EXERCISE INSTRUCTIONS:
Scan the data below. Pull out each line where "Major" occurs.

Stored data entries:
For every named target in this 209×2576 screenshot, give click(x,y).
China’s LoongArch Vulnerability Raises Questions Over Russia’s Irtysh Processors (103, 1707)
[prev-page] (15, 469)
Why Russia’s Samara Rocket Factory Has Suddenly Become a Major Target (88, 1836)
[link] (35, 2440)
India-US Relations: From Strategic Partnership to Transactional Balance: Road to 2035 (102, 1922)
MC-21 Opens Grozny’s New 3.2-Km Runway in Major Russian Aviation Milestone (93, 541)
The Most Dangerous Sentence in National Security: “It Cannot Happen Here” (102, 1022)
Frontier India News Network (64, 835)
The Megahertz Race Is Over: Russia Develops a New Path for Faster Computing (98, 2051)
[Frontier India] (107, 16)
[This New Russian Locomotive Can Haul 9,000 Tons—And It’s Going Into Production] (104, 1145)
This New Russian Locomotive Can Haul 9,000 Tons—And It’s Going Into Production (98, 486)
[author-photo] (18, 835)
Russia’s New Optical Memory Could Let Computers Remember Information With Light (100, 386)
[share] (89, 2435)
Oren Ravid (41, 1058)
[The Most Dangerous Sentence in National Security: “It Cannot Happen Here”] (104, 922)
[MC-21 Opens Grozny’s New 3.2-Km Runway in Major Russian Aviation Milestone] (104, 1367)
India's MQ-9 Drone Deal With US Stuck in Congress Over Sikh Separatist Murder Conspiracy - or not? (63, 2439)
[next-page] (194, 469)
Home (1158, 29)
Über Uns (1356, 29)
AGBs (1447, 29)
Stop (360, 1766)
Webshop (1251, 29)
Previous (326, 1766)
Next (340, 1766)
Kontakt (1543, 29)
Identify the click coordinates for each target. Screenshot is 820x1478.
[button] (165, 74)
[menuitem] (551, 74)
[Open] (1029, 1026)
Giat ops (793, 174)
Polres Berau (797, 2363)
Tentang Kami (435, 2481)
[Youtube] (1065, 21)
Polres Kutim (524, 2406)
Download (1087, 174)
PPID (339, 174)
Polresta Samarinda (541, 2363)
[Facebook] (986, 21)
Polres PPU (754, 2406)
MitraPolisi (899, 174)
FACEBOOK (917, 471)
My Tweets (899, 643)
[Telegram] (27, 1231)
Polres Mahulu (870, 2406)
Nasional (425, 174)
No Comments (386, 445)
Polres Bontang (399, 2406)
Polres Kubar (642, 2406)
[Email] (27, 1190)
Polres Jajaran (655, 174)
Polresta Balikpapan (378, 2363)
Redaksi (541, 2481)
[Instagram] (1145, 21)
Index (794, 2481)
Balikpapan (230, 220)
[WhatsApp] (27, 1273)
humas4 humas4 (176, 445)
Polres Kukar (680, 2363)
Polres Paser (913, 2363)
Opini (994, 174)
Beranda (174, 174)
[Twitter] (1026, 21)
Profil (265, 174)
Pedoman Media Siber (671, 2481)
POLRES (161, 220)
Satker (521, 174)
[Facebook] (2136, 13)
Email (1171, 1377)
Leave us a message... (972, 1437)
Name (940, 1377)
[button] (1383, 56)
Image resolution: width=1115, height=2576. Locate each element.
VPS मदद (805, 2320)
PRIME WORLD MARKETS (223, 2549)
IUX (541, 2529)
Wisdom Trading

OUTPUT:
Why Russia’s Samara Rocket Factory Has Suddenly Become a Major Target (88, 1836)
MC-21 Opens Grozny’s New 3.2-Km Runway in Major Russian Aviation Milestone (93, 541)
[MC-21 Opens Grozny’s New 3.2-Km Runway in Major Russian Aviation Milestone] (104, 1367)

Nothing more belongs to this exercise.